When a line of the records below contains the string "days", copy that whole line.

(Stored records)
--- START ---

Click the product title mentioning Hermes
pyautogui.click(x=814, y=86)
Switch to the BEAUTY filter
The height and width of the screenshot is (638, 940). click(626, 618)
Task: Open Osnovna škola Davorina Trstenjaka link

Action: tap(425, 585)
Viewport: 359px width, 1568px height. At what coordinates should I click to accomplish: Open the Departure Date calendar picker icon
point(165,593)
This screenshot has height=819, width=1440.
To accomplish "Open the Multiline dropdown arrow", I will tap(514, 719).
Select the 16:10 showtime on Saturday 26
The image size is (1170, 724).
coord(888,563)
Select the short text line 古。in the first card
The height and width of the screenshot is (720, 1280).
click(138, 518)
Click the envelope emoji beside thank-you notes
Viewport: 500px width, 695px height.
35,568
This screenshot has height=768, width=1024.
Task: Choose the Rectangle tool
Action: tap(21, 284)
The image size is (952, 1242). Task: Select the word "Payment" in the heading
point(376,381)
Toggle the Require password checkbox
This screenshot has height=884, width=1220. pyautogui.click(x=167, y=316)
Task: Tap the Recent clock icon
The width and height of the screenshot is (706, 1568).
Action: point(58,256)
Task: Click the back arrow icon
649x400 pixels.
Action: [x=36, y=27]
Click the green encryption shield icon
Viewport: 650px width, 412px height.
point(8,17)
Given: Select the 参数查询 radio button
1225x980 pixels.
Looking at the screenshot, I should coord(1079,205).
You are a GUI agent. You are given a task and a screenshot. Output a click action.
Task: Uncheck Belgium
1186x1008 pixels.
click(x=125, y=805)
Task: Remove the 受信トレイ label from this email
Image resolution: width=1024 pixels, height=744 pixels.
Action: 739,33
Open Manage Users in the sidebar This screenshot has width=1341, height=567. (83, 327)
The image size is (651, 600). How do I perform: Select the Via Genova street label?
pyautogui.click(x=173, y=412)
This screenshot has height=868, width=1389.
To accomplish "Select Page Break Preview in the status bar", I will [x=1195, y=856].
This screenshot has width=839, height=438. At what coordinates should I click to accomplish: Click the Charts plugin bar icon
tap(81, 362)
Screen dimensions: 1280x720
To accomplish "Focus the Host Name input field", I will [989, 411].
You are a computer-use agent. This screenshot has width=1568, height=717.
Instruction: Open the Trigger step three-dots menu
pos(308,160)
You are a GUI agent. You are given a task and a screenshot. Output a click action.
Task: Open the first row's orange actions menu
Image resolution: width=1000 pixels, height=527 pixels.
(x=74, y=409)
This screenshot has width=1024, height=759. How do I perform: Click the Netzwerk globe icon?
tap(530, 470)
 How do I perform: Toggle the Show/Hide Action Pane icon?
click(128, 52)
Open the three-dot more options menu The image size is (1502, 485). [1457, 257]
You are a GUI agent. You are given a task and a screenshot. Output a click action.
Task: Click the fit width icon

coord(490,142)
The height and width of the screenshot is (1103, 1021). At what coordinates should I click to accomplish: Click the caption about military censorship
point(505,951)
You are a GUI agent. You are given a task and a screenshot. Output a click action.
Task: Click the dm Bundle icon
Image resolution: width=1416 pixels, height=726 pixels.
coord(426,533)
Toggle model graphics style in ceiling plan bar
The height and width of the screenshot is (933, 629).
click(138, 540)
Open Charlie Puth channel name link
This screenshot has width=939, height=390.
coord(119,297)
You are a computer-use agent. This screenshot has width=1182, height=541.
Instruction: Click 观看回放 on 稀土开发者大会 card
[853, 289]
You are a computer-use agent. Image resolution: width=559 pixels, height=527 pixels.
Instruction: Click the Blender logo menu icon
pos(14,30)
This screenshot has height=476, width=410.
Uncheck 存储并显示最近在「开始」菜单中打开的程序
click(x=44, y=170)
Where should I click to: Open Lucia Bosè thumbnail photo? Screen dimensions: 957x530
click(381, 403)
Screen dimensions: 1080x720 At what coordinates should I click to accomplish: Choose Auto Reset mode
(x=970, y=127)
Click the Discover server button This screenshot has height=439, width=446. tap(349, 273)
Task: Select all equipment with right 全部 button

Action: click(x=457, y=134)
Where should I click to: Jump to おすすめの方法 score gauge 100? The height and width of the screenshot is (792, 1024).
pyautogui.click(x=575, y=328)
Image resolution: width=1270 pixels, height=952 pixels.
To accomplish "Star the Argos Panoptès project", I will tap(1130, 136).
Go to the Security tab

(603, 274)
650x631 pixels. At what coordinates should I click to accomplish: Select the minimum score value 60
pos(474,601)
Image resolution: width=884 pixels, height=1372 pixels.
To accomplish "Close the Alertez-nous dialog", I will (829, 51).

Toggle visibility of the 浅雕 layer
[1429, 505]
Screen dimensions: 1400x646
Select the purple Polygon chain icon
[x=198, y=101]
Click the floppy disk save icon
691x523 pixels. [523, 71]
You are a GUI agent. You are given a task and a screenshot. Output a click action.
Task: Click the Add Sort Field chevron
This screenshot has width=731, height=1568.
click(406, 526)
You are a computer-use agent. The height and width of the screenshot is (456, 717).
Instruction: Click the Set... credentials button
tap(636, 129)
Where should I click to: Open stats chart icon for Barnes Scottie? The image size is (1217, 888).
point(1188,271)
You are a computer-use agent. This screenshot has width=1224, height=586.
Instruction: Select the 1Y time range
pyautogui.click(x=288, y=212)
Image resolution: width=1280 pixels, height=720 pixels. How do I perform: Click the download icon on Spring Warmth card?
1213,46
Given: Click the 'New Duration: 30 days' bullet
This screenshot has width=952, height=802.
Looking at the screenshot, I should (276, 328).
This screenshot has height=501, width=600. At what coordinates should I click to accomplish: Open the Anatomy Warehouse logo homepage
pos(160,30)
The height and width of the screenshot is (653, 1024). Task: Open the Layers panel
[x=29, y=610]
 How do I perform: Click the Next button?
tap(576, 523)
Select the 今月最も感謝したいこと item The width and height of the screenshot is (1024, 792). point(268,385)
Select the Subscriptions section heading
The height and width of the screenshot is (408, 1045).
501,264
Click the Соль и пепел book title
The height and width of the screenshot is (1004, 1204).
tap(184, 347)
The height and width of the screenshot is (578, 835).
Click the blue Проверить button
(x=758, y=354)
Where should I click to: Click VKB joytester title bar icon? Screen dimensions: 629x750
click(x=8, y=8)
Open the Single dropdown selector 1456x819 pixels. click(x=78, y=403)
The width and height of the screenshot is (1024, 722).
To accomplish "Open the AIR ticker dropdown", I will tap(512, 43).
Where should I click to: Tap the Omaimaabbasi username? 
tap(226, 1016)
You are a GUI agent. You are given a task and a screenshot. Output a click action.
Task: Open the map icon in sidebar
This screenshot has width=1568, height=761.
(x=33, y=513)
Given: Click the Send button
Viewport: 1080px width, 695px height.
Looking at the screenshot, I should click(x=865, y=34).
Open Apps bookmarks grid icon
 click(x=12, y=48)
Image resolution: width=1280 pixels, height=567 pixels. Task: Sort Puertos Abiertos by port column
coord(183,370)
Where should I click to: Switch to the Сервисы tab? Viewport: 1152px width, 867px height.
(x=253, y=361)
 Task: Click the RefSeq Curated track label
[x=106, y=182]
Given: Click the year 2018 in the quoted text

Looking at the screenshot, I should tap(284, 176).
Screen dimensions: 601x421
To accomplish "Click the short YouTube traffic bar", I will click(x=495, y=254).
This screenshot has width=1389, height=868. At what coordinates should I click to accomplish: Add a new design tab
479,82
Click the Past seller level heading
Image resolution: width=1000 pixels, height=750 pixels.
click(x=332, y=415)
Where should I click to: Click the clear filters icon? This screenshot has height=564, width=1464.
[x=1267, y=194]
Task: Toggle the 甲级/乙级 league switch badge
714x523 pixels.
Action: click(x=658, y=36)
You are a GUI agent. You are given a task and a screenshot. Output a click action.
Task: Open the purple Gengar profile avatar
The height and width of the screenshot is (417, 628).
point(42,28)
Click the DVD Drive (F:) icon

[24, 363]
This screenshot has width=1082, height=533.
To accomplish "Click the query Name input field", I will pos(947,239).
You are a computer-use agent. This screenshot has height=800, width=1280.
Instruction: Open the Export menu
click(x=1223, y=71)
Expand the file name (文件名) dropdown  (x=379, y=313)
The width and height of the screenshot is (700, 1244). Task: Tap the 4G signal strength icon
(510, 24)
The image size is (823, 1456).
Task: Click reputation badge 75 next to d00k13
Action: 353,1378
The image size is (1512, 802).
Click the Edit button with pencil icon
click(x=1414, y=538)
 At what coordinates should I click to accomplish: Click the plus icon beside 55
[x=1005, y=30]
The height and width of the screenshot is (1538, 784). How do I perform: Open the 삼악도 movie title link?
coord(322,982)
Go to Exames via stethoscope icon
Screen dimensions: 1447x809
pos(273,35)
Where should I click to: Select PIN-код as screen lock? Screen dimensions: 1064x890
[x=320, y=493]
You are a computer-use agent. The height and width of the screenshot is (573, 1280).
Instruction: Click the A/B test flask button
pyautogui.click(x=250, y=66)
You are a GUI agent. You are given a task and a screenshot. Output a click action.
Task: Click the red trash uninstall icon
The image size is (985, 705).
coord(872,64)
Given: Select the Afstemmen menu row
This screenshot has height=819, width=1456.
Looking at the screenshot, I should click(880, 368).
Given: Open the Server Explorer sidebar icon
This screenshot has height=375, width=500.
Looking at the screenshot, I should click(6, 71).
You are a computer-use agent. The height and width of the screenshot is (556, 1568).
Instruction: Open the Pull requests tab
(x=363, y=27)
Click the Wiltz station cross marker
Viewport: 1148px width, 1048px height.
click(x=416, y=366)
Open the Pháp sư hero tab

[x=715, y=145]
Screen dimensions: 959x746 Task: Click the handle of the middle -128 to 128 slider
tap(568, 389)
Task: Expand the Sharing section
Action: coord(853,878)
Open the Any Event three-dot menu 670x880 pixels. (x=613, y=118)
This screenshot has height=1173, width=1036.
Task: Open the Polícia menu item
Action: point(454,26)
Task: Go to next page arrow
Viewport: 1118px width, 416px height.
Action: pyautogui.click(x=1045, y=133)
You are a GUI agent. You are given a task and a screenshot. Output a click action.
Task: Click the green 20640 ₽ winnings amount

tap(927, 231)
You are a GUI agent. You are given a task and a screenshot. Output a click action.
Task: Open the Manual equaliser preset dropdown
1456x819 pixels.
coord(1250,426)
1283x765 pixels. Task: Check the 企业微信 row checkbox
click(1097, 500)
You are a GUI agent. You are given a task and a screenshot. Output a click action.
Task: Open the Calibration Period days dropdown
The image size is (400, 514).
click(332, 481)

--- END ---

Answer for this exercise
Given: Click the 'New Duration: 30 days' bullet
Task: Open the Calibration Period days dropdown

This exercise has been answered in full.